━━━━━ EXCERPT ━━━━━

The parties' proposed Joint Pretrial Order (ECF No. 27) does not comply with Local Rules 16-3 and 16-4. For example, in Zapinski's exhibit list, she includes vague references to "Documents regarding Ms. Zapinski's wage loss" and "Billing statement and medical records from Las Vegas Radiology." Zapinski also attempts to "reserve[] the right to utilize any exhibits from Plaintiff's FRCP 26(a)(1) or FRCP 26(a)(3) disclosures and supplements thereto, as well as Defendant's responses to Plaintiff's written discovery requests. . . ." Similarly, Wal-Mart lists vague categories such as "[a]ny and all medical, pharmaceutical, radiological, and/or other treatment-related records produced by Plaintiff and/or obtained by Defendant in the instant litigation." And Wal-Mart attempts to "reserve[] the right to use all documents produced by another party. . . ." Local Rule 16-3(b)(8) requires parties to list their specific trial exhibits, rather than vaguely referring to "any exhibits" or reserving their right to identify exhibits later. Such vague, broad designations of exhibits make it impossible for the other party to object, as proven by the fact that here neither party states any objections any exhibits, as required by Local Rule 16-3(b)(8)(B).

Zapinski lists 36 witnesses, which likely is every witness identified in discovery. Despite this voluminous list, the parties insist that the trial will last only six to eight days, which is nearly impossible. Zapinski's counsel apparently has not bothered to think about the witnesses she actually intends to use at trial.

Further, Zapinski lists several "PMK and/or COR" witnesses and the vague "State Farm." Wal-Mart lists "Zapinski's medical providers (as disclosed and listed in Plaintiffs ECC disclosures and supplements thereto)," and it attempts to "reserve[] the right to call all witnesses identified by Plaintiff in her disclosures and . . . any and all medical practitioners who have treated, seen, examined or consulted with Plaintiff before, during, and after the time period referenced in Plaintiffs Complaint." Again, such vague designations and reservations are not allowed under the Local Rules. The parties should know by now the names of the witnesses they intend to present at trial. If those witnesses were not identified during discovery, they cannot be called at trial.

━━━━━ SUPPLIED MATERIAL ━━━━━

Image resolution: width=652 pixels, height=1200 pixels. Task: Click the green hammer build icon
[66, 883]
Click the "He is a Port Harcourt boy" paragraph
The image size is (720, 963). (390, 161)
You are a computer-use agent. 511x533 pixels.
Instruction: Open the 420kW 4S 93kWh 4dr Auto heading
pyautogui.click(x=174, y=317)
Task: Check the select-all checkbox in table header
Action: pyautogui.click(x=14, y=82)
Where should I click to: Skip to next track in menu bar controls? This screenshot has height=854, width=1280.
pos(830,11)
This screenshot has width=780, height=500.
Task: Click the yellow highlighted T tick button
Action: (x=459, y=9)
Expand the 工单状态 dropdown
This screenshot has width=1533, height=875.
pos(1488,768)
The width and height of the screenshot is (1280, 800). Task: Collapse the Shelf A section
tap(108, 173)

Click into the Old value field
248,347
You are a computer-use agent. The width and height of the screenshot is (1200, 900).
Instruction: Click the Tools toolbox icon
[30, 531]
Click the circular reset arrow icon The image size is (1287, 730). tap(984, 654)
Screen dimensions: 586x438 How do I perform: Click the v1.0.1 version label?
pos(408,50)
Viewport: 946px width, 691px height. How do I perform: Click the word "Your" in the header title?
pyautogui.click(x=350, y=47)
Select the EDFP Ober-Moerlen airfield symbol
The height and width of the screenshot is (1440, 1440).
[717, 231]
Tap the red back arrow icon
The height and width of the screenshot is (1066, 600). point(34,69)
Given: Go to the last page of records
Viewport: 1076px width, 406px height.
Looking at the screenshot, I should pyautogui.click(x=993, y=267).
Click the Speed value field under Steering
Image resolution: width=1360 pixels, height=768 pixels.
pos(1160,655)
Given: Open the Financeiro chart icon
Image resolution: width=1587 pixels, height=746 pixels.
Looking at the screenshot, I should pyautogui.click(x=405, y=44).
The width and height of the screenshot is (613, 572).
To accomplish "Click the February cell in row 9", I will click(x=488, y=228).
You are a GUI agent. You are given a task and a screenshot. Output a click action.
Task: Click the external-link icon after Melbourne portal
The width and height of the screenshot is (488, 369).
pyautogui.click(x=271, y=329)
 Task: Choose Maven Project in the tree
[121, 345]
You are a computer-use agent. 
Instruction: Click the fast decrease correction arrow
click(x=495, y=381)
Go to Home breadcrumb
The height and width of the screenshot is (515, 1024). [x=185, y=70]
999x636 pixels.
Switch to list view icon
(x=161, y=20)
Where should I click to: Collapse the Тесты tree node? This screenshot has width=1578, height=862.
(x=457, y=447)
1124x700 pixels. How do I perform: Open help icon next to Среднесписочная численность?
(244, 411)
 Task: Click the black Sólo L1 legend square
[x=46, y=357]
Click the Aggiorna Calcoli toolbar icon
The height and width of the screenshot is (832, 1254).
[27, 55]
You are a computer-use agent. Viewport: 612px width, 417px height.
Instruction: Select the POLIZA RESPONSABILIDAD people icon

━━━━━

- WHAT YOU WILL DO -
In the excerpt on the Joint Pretrial Order, how long do the parties say the trial will last?

- SOLUTION -
Six to eight days.